Introduction

Rapid, accurate and economic determination of nitrite has attracted much attention for its excess level is hazardous to human health [1]. Many techniques have been reported for determination of nitrite, such as chemiluminescence [2], spectrophotometry [3], sequential injection analysis [4], chromatography [5], electrophresis [6], and electrochemical methods. Among these methods, electrochemical methods are often favored over others due to their relatively low-cost instrument, easy operation, high sensitive and fast response. The unmodified glassy carbon (GC) is highly active towards the direct electro-oxidation of nitrite. However, the working potential is quite higher and the selectivity is poor in the presence of other oxidizing compounds and thus decreases the sensitivity and accuracy. Hence, various chemically modified electrodes for the determination of nitrite by electrochemical oxidation have been explored to overcome the above limitations.
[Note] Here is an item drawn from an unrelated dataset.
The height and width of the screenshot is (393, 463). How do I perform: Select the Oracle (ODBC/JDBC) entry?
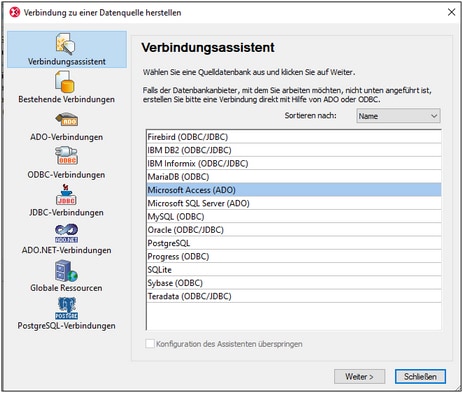[294, 230]
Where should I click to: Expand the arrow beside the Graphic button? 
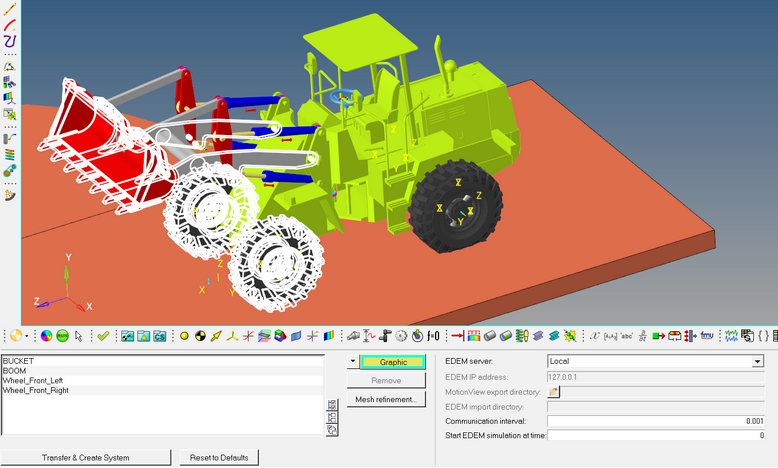click(352, 361)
Carbon-based nanomaterials such as grapheme and carbon nanotubes have been employed in the development of nitrite sensor. For example, Chen et al. showed that nitrogen-doped reduced graphene oxide nanosheets modified electrode was favorable to the activation of nitrite and facilitated the charge transfer kinetics of nitrite [7]. Bai et al. showed that the oxidation peak of nitrite on polyhedral oligomeric silsesquioxane/reduced graphene oxide nanocomposite modified electrode due to the large surface area and the hydrophobic interface of polyhedral oligomeric silsesquioxane [8]. Kuralay et al. prepared poly(vinylferrocenium)/multi-walled carbon nanotubes coated disposable pencil graphite electrode for nitrite sensor and demonstrated its electrocatalytic activity towards nitrite due to carbon nanotubes [9]. The electrocatalytic activity towards nitrite have been improved by growth and anchoring of metal (Au [10, 11], Pd [12], Ag [13], Pt [14], Cu [15], Au-Pd [16], Pd-Co [17]) nanoparticles on carbon-based nanomaterials because of the unique physical and chemical properties, including excellent electronic conductivity, large surface area, high mechanical strength, and good electrocatalytic activity of metal nanoparticles.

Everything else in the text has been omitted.